About the Role :

We are seeking a highly skilled Data Engineer to design, build, and manage robust data pipelines and frameworks on Google Cloud Platform (GCP).

The ideal candidate will have hands-on experience in PySpark, Python, GCP services (BigQuery, Cloud Functions, Pub/Sub), and Terraform, with strong capabilities in pipeline development, monitoring, and documentation (HLD & LLD).

Key Responsibilities :

Data Pipeline Development :

- Design, build, and optimize scalable ETL/ELT data pipelines using PySpark and Python.

- Implement GCP-native solutions leveraging BigQuery, Cloud Functions, Pub/Sub, and related services.

- Use Terraform to automate infrastructure provisioning and deployments.

Pipeline Monitoring & Reliability :

- Implement monitoring, logging, and alerting mechanisms to ensure pipeline reliability and data quality.

- Troubleshoot pipeline issues and optimize performance.

Architecture & Documentation :

- Contribute to High-Level Design (HLD) and Low-Level Design (LLD) documents for data solutions.

- Collaborate with architects, data scientists, and business teams to translate requirements into technical specifications.

Collaboration & Best Practices :

- Work with cross-functional teams to integrate pipelines into broader data platforms.

- Follow best practices for code quality, version control, CI/CD, and security.

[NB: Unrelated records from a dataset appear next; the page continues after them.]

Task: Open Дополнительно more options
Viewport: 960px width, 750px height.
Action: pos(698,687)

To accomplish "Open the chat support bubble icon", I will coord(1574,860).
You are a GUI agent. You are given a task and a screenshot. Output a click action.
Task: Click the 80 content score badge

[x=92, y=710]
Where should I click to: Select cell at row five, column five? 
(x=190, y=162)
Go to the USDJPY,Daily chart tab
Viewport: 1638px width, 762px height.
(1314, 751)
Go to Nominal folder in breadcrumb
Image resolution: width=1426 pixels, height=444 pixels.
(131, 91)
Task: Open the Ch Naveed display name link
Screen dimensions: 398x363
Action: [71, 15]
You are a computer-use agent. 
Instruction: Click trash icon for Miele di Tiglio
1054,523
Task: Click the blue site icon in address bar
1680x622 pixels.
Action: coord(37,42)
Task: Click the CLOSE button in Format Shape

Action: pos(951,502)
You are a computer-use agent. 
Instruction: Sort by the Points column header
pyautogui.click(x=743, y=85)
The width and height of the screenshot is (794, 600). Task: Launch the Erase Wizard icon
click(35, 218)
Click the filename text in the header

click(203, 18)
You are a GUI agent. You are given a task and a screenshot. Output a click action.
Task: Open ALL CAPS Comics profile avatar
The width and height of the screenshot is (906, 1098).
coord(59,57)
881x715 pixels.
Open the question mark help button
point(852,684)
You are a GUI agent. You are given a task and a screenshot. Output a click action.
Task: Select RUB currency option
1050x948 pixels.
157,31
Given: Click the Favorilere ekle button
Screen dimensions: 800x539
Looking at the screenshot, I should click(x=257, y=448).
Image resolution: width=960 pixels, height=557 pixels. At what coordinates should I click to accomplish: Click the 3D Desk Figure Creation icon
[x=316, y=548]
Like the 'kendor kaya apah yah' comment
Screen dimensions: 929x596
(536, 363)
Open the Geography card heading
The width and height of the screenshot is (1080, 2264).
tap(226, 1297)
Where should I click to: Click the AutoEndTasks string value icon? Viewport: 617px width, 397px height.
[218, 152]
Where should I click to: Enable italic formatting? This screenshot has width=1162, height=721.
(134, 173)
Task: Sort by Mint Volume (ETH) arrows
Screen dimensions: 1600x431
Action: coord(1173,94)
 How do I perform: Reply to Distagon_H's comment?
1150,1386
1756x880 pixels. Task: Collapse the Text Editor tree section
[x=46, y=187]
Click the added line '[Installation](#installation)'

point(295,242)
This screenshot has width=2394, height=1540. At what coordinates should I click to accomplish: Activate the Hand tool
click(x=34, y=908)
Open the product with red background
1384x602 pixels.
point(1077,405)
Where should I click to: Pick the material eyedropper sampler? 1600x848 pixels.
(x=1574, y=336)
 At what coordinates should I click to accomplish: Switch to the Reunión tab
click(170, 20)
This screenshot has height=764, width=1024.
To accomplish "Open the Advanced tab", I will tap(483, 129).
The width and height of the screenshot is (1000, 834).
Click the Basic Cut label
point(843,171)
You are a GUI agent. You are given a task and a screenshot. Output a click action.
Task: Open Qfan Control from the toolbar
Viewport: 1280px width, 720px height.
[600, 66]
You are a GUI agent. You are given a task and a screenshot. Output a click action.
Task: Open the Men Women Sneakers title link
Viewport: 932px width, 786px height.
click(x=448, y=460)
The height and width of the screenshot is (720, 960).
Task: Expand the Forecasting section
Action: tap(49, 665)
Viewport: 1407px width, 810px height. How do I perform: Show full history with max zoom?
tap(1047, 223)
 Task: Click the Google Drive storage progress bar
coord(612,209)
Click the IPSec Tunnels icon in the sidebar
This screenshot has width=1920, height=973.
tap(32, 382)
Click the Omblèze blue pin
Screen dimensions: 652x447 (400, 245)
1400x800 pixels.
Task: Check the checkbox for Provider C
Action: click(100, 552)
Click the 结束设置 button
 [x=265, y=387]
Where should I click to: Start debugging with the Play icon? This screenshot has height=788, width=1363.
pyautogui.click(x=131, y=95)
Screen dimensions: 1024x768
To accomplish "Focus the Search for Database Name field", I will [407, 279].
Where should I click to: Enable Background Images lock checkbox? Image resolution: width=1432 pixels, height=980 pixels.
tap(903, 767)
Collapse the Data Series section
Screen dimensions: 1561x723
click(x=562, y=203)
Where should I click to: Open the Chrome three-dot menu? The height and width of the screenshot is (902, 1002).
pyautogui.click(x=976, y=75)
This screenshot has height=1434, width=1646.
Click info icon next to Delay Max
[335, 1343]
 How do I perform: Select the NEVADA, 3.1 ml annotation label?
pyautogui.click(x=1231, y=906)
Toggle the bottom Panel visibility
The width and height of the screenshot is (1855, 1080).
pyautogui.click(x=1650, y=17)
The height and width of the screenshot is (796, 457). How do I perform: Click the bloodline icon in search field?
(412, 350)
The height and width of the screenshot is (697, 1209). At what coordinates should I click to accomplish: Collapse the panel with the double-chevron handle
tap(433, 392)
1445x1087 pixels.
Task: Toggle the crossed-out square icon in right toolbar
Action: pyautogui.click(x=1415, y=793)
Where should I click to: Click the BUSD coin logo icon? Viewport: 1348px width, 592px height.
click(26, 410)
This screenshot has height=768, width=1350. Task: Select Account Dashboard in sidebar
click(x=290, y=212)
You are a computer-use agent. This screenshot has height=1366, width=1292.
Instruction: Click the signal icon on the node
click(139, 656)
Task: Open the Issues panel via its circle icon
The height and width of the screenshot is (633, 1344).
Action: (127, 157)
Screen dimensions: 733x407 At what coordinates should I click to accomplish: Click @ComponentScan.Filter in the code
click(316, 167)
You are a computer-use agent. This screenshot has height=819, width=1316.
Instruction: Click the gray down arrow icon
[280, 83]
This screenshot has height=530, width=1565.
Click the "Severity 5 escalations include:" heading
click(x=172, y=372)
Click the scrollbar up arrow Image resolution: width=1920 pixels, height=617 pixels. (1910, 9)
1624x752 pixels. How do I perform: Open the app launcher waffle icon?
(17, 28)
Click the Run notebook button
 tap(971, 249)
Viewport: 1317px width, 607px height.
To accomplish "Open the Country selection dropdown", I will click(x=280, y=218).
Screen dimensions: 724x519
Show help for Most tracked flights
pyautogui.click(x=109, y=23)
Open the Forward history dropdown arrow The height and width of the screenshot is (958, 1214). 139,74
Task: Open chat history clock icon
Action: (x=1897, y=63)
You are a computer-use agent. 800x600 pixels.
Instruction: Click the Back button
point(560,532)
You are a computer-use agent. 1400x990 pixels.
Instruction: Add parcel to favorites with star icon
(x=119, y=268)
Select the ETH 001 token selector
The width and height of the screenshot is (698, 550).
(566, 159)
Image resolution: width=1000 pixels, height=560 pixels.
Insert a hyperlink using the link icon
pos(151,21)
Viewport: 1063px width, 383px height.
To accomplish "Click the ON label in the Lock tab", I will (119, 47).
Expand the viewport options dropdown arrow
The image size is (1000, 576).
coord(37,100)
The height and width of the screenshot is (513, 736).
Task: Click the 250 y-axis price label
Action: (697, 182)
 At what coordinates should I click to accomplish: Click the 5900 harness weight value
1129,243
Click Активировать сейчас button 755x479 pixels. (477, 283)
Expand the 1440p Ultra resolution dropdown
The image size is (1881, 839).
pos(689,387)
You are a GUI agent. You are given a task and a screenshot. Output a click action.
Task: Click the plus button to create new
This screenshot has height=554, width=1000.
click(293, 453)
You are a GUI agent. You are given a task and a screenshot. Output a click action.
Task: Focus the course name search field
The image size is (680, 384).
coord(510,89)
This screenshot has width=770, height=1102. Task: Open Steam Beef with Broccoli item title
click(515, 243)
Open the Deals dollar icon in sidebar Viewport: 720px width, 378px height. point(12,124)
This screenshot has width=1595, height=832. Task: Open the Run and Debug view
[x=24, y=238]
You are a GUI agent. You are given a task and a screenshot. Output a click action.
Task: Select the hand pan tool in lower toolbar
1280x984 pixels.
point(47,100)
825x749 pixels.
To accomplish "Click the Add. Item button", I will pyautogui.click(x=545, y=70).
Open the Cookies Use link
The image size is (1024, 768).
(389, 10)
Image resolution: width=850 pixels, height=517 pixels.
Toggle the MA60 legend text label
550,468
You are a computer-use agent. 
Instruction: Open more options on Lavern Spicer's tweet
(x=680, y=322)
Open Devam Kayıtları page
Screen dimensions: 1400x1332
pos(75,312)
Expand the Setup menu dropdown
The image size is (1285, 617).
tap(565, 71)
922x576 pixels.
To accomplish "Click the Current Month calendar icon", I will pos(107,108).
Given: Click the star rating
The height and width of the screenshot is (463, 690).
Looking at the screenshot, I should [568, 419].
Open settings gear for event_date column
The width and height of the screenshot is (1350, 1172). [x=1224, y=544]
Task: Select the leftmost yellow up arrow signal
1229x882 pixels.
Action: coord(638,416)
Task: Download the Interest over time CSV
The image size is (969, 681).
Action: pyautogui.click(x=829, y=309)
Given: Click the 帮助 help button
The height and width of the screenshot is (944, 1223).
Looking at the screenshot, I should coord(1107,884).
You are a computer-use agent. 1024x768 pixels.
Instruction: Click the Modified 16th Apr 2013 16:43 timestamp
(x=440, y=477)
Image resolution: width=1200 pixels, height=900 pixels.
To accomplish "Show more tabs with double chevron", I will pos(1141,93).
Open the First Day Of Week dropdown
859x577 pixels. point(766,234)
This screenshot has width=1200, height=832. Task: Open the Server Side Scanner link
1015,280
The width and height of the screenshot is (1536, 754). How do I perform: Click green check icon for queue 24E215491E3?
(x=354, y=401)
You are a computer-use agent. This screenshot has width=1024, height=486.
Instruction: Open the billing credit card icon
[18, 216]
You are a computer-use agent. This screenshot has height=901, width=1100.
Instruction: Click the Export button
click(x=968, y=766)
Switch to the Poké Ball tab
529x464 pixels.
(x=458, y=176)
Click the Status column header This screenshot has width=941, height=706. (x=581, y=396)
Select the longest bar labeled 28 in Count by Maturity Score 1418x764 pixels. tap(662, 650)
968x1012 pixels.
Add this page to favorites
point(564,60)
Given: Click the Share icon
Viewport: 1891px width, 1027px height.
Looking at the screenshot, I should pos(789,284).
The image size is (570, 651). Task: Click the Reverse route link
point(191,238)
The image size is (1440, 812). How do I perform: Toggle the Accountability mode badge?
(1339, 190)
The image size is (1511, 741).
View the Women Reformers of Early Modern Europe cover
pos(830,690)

Required Skills & Experience :

- Strong proficiency in PySpark and Python for data processing.

- Hands-on experience with GCP services : BigQuery, Cloud Functions, Pub/Sub.

- Infrastructure-as-Code expertise with Terraform.

- Experience in building, deploying, and monitoring large-scale data pipelines.

- Knowledge of data architecture and ability to prepare HLD and LLD documentation.

- Strong problem-solving skills and ability to work in agile environments.

Preferred Qualifications :

- Experience in technologies such as Hadoop, Hive, kafka, snowflake, Matillion and AWS

- Knowledge of CI/CD pipelines (Jenkins, GitLab, Git Actions etc.

- Familiarity with data governance, lineage, and security frameworks.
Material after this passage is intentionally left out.